Потом он рассказал мне, как Дин встретился с Камиллой. Рой Джонсон, бильярдный мальчик, обнаружил ее где-то в баре и отвел в гостиницу; гордость в нем возобладала над здравым смыслом, и он созвал всю банду на нее полюбоваться. Все сидели и разговаривали с Камиллой. Дин ничего не делал, а просто смотрел в окно. Потом, когда все свалили, он лишь взглянул на Камиллу, показал себе на запястье и разогнул четыре пальца (в смысле, что вернется в четыре) – и вышел. В три перед носом Роя Джонсона дверь заперли. В четыре перед Дином открыли. Я хотел прямо сейчас идти взглянуть на этого безумца. К тому же, он обещал уладить мои дела: он знал всех девчонок в городе.

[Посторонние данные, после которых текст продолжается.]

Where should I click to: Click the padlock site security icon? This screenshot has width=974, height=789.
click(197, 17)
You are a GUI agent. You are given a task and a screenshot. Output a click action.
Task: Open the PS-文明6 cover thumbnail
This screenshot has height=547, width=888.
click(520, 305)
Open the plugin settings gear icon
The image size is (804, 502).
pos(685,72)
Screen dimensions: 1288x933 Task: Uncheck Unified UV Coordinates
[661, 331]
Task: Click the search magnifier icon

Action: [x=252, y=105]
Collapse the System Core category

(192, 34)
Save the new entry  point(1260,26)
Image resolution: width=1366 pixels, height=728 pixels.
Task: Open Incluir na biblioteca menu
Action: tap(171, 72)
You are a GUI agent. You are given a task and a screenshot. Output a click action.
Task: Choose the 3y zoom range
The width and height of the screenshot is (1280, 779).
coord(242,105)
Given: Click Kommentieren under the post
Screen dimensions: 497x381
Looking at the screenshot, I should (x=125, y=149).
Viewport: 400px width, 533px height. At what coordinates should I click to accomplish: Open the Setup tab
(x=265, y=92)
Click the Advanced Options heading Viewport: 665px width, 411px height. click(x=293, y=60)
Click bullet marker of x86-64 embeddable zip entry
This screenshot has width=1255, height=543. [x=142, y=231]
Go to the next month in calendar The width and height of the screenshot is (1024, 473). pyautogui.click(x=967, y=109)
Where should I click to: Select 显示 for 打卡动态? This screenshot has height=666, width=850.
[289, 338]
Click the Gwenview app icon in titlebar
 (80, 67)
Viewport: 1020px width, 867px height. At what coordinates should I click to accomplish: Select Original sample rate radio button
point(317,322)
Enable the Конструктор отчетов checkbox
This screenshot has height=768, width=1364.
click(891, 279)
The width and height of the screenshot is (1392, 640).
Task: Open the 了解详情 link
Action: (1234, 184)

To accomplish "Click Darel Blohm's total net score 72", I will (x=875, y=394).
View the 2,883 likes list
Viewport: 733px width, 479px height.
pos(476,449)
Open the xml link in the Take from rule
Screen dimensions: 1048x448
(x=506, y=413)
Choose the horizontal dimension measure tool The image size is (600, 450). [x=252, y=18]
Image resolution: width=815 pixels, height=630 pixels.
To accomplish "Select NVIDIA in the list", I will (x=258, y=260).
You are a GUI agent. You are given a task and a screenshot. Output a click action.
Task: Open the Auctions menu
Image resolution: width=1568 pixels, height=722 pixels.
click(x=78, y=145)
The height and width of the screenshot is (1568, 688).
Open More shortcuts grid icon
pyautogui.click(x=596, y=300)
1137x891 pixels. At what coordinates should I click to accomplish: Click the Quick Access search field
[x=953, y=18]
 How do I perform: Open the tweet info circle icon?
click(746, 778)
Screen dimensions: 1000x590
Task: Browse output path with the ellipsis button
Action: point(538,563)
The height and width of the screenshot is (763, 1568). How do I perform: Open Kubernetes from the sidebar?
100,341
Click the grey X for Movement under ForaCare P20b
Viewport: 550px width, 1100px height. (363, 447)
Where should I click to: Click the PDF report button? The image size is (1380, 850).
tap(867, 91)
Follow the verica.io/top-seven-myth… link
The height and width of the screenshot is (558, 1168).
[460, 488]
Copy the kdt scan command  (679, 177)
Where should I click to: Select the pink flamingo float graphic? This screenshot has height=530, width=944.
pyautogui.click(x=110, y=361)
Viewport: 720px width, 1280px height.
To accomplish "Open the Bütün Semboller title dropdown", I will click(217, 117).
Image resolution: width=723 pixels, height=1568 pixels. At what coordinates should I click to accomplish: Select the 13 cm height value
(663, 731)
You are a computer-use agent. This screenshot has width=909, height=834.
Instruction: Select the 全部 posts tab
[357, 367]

Мы с Карло пошли по ухабистым улицам ночного Денвера. Воздух был мягок, звезды прекрасны, а каждый мощеный переулок так зазывал в себя, что мне казалось, будто я во сне. Подошли к тем меблированные комнатам, где Дин колбасился к Камиллой. То был старый дом из красного кирпича, окруженный деревянными гаражами и сухими деревьями, торчащими из-за оградок. Мы поднялись по лестнице, застланной ковром. Карло постучал и сразу отскочил назад: он не хотел, чтобы Камилла его увидела. Я остался перед дверью. Дин открыл – совершенно голый. На постели я увидел брюнетку, одно сливочное бедро прикрыто черными кружевами; она подняла на меня взгляд с легким недоумением.